Monday, 9 July 2012

Self Defense - The Hammerfist

The smiling defender strikes with a downward version of the hammerfist
s its name implies the hammerfist strikes with the trajectory - and force - of a hammer. It’s a favourite among martial artists who practise breaking boards or concrete straight down, like a builder driving a nail into a board. Except this time, the goal is to break the board!

The shape of the hammerfist is simple - fingers and thumb are curled into a basic fist which you then use not as a straight punch forward but as a swing using the hinge-joint mobility of the elbow.

The impact surface is always the little finger side of the fist.

You may strike from a long distance as in the 8th section of the famous 12 section version of rhe Tan Tuei routine from Kung Fu; or you may strike downward to the side as in Goju Ryu Karate’s Saifa routine; or you may strike downward from a very close range as Southern Mantis might do.

This weapon is always adjustable to the flow and changes of real self defense.

The cross sideways version with the palm facing down
But this strike isn’t only limited to a downward motion. You can also -

1.  Strike from the side with the palm of the fist facing up

2.  Strike across to the other side of the attacker’s body with the palm of the fist facing down

3.  Or strike straight forward i.e. to the groin, with the elbow and the fist in line and perpendicular to the floor.

There are many more variations of course - the sideways cross strike straight in to the front from Hsing I Kung Fu’s horse fist; the many versions of the spinning hammerfist we learned in Chito-Ryu Karate, the double hammerfist straight backwards and up as in the Shotokan Karate’s routine Gojushiho-Sho; the single hammerfist backward to the groin we use so often against bear hugs, chokes, etc. in Jiu Jitsu…the list goes on!

The palm facing up version

Some suggested targets for the hammerfist -

1.  Downward hammerfist - the crown of the head; the top of the shoulder, ½ way between the neck and the outside of the shoulder; the collarbone (very easy to break); the back of the neck or the spine itself if the attacker is leaning forward; and so on.

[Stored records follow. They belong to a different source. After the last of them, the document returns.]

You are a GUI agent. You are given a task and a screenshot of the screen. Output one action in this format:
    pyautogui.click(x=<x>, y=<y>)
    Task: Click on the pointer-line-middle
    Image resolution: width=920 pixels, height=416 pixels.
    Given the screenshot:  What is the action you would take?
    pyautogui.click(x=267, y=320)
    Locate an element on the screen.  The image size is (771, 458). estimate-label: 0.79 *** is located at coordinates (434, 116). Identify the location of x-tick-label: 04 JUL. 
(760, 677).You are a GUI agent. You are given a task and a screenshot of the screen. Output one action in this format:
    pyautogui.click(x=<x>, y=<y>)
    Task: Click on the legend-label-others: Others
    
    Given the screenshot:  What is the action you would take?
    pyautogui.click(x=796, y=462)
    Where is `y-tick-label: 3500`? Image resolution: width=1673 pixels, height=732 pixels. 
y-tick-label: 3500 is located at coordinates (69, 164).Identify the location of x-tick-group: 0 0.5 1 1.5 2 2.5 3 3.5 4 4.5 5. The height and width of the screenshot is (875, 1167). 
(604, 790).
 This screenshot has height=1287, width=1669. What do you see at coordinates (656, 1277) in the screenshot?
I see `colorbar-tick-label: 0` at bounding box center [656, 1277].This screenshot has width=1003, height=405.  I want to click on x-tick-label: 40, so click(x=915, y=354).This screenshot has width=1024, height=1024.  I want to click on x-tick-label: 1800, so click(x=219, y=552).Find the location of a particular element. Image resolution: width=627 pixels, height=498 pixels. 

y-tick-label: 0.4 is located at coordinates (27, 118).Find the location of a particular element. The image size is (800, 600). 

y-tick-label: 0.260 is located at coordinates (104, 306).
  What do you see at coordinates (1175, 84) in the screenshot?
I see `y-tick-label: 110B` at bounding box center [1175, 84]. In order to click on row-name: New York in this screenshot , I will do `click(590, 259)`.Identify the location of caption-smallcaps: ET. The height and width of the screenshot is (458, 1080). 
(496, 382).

2.  Hammerfist from the side with the palm facing up - the temple; the side of the nose; the side of the neck; the back of the neck if the attacker is turned that way; the side of the elbow as in the elbow break in the Karate routine Heian Ni-Dan; the side of the ribs; the kidneys…it all depends on how the attacker is facing you.

3.  Hammerfist across with the palm facing down - the opposite temple; the opposite side of the neck; the bridge of the nose; just under the nose; the side of the nose; straight forward into the solar plexus or the heart; into the armpit of an attacker choking you from the side…your ability to adapt is key!

Caution: (many of us have discovered this fact when breaking boards) - please go easy with this fist. There isn’t much body tissue between the 5th metacarpal bone (the bone of the little finger side of the hand) and the surface of a target.  

As well, the  3rd and 4th metacarpals are reinforced from both side by the bones next to them, the 5th metacarpal is “out there”…almost alone…with just the 4th to buffer it from one side.

In other words, it’s easier to break than some of the other bones in the hand.

Nevertheless, please add this strike to your self defense arsenal. As I’ve pointed out, it’s adaptable - and can come as quite a surprise to someone attacking you!